To create custom contrasts, we must specify the contrast matrix as follows:

Control_vs_All RA_vs_Myos_Scle_SLE
Control 0.8 0.0000000
Myositis -0.2 -0.3333333
RA -0.2 1.0000000
Scleroderma -0.2 -0.3333333
SLE -0.2 -0.3333333

Again we look at the above table, column by column.

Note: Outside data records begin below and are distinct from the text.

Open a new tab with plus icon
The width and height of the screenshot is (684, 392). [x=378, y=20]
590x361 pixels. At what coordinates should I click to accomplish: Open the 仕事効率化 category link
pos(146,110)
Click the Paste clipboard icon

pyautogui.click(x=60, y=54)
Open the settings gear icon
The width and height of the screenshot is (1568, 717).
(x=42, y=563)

The variables we want to contrast should have opposite signs and the columns should sum to 0. This contrast matrix leads to the following mean response equations for each of the groups:

$$\begin{align} \mu_{control} & = \beta_0 + 0.8 \beta_1\\ \mu_{myos} & = \beta_0 - 0.2 \beta_1 - \frac{1}{3} \beta_2 \\ \mu_{ra} & = \beta_0 - 0.2 \beta_1 + \beta_2 \\ \mu_{scler} & = \beta_0 - 0.2 \beta_1 - \frac{1}{3} \beta_2 \\ \mu_{sle} & = \beta_0 - 0.2 \beta_1 - \frac{1}{3} \beta_2 \\ \end{align}$$

To solve for $\beta_0$ we can add up all the equations to get

$$ \begin{align} \mu_{control}+\mu_{myos}+\mu_{ra}+\mu_{scler}+\mu_{sle} & = 5 \beta_0 \\ \beta_0 & = \frac{\mu_{control}+\mu_{myos}+mu_{ra}+\mu_{scler}+\mu_{sle}}{5} \end{align} $$

To solve for $\beta_1$ we substract $\mu_{control}$ from the combined mean of $\mu_{myos},\mu_{ra},\mu_{scler}$ and $\mu_{sle}$ which gives:

$$ \begin{align} \mu_{control}-\frac{\mu_{myos}+\mu_{ra}+\mu_{scler}+\mu_{sle}}{4} & = \beta_0 + 0.8 \beta_1 - \frac{4\beta_0 -0.8\beta_1}{4}\\ & = \beta_0 + 0.8 \beta_1 - \beta_0 + 0.2 \beta_1 \\ & = \beta_1 \end{align} $$

To solve for $\beta_2$ we substract $\mu_{ra}$ from the combined mean of $\mu_{myos},\mu_{scler}$ and $\mu_{sle}$ which gives:

$$ \begin{align} \mu_{ra}-\frac{\mu_{myos}+\mu_{scler}+\mu_{sle}}{3} & = \beta_0 - 0.2 \beta_1 + \beta_2 - \frac{3\beta_0 -0.6\beta_1 - \beta_2}{3}\\ & = \beta_0 - 0.2 \beta_1 + \beta_2 - \beta_0 + 0.2 \beta_1 +\frac{1}{3}\beta_2 \\ & = \frac{4}{3} \beta_2 \\ \beta_2 & = \frac{3}{4} \left( \mu_{ra}-\frac{\mu_{myos}+\mu_{scler}+\mu_{sle}}{3} \right) \end{align} $$

First we create the contrast matrix with appropriate row and column names for clarity:


my.contr <- matrix(c( 4/5, -1/5, -1/5, -1/5, -1/5,
                 0,-1/3,1,-1/3,-1/3),
              ncol = 2, dimnames = list(c("Control", "Myositis", "RA","Scleroderma","SLE"),
    c("Control_vs_All","RA_vs_Myos_Scle_SLE")))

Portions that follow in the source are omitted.